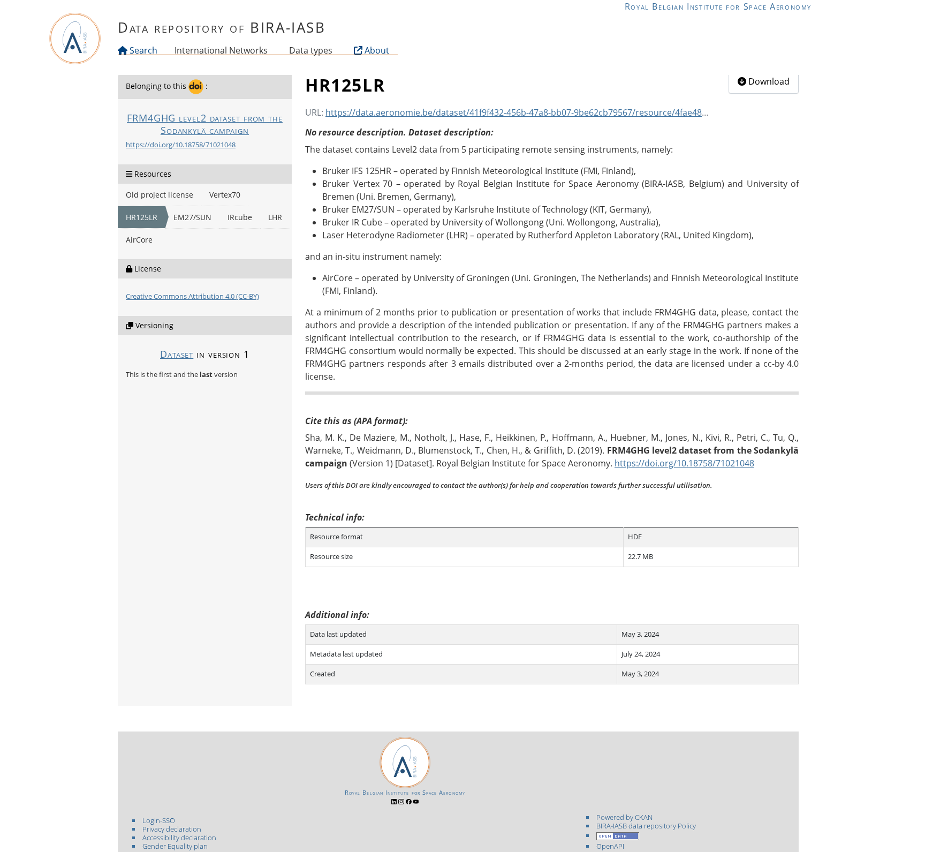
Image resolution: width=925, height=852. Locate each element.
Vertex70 (224, 195)
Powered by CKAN (624, 817)
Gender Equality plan (175, 846)
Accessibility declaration (179, 837)
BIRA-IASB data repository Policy (646, 826)
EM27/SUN (192, 217)
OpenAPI (610, 846)
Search (142, 50)
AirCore (139, 240)
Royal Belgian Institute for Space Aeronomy (718, 6)
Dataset (176, 354)
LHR (275, 217)
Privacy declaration (171, 829)
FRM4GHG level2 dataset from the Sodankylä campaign (205, 124)
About (375, 50)
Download (768, 81)
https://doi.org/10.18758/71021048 (181, 144)
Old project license (159, 195)
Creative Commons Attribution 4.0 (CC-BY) (192, 296)
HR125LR (141, 217)
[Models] (270, 50)
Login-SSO (158, 820)
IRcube (240, 217)
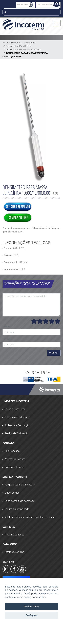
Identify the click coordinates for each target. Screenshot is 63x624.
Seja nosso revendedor (45, 4)
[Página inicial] (25, 24)
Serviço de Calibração (16, 433)
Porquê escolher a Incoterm (20, 484)
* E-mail (6, 339)
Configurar (32, 615)
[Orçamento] (18, 207)
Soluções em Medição (17, 417)
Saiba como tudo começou (19, 501)
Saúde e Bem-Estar (15, 409)
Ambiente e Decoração (17, 425)
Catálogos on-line (14, 552)
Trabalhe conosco (14, 534)
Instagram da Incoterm (6, 569)
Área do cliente (22, 4)
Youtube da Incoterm (22, 569)
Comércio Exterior (14, 467)
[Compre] (18, 218)
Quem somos (12, 492)
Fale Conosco (12, 451)
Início (5, 42)
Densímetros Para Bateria (18, 46)
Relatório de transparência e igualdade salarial (29, 517)
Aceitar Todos (31, 606)
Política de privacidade (17, 509)
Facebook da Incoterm (14, 569)
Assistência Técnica (15, 459)
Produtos (15, 42)
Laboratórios (30, 42)
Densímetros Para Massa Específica (23, 49)
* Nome (6, 326)
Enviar (54, 352)
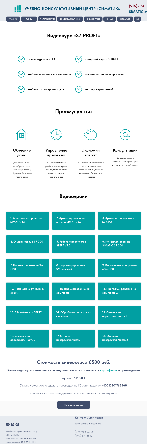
▬▬▬
Give back every item above word for word, leaving out the pictures.

Image resolution: width=925, height=852. Locate each element.
Vertex70 (224, 195)
Powered by CKAN (624, 817)
Gender Equality plan (175, 846)
Accessibility declaration (179, 837)
BIRA-IASB data repository Policy (646, 826)
EM27/SUN (192, 217)
OpenAPI (610, 846)
Search (142, 50)
AirCore (139, 240)
Royal Belgian Institute for Space Aeronomy (718, 6)
Dataset (176, 354)
LHR (275, 217)
Privacy declaration (171, 829)
FRM4GHG level2 dataset from the Sodankylä campaign (205, 124)
About (375, 50)
Download (768, 81)
https://doi.org/10.18758/71021048 (181, 144)
Old project license (159, 195)
Creative Commons Attribution 4.0 (CC-BY) (192, 296)
HR125LR (141, 217)
[Models] (270, 50)
Login-SSO (158, 820)
IRcube (240, 217)
Identify the click coordinates for each target. Screenshot is 63x624.
Seja nosso revendedor (45, 4)
[Página inicial] (25, 24)
Serviço de Calibração (16, 433)
Porquê escolher a Incoterm (20, 484)
* E-mail (6, 339)
Configurar (32, 615)
[Orçamento] (18, 207)
Soluções em Medição (17, 417)
Saiba como tudo começou (19, 501)
Saúde e Bem-Estar (15, 409)
Ambiente e Decoração (17, 425)
Catálogos on-line (14, 552)
Trabalhe conosco (14, 534)
Instagram da Incoterm (6, 569)
Área do cliente (22, 4)
Youtube da Incoterm (22, 569)
Comércio Exterior (14, 467)
[Compre] (18, 218)
Quem somos (12, 492)
Fale Conosco (12, 451)
Início (5, 42)
Densímetros Para Bateria (18, 46)
Relatório de transparência e igualdade salarial (29, 517)
Aceitar Todos (31, 606)
Política de privacidade (17, 509)
Facebook da Incoterm (14, 569)
Assistência Técnica (15, 459)
Produtos (15, 42)
Laboratórios (30, 42)
Densímetros Para Massa Específica (23, 49)
* Nome (6, 326)
Enviar (54, 352)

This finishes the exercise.